YOUR INSTRUCTIONS: All lines below are to be transcribed exactly.
*** Opening of DATA SUPPLIED ***
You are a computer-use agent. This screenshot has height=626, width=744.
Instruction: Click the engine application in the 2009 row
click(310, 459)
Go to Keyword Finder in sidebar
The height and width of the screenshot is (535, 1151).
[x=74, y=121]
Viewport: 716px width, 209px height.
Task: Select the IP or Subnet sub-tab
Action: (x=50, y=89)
*** Close of DATA SUPPLIED ***
EXERCISE OUTPUT:
You are a computer-use agent. This screenshot has height=626, width=744.
Instruction: Click the engine application in the 2009 row
click(310, 459)
Go to Keyword Finder in sidebar
The height and width of the screenshot is (535, 1151).
[x=74, y=121]
Viewport: 716px width, 209px height.
Task: Select the IP or Subnet sub-tab
Action: (x=50, y=89)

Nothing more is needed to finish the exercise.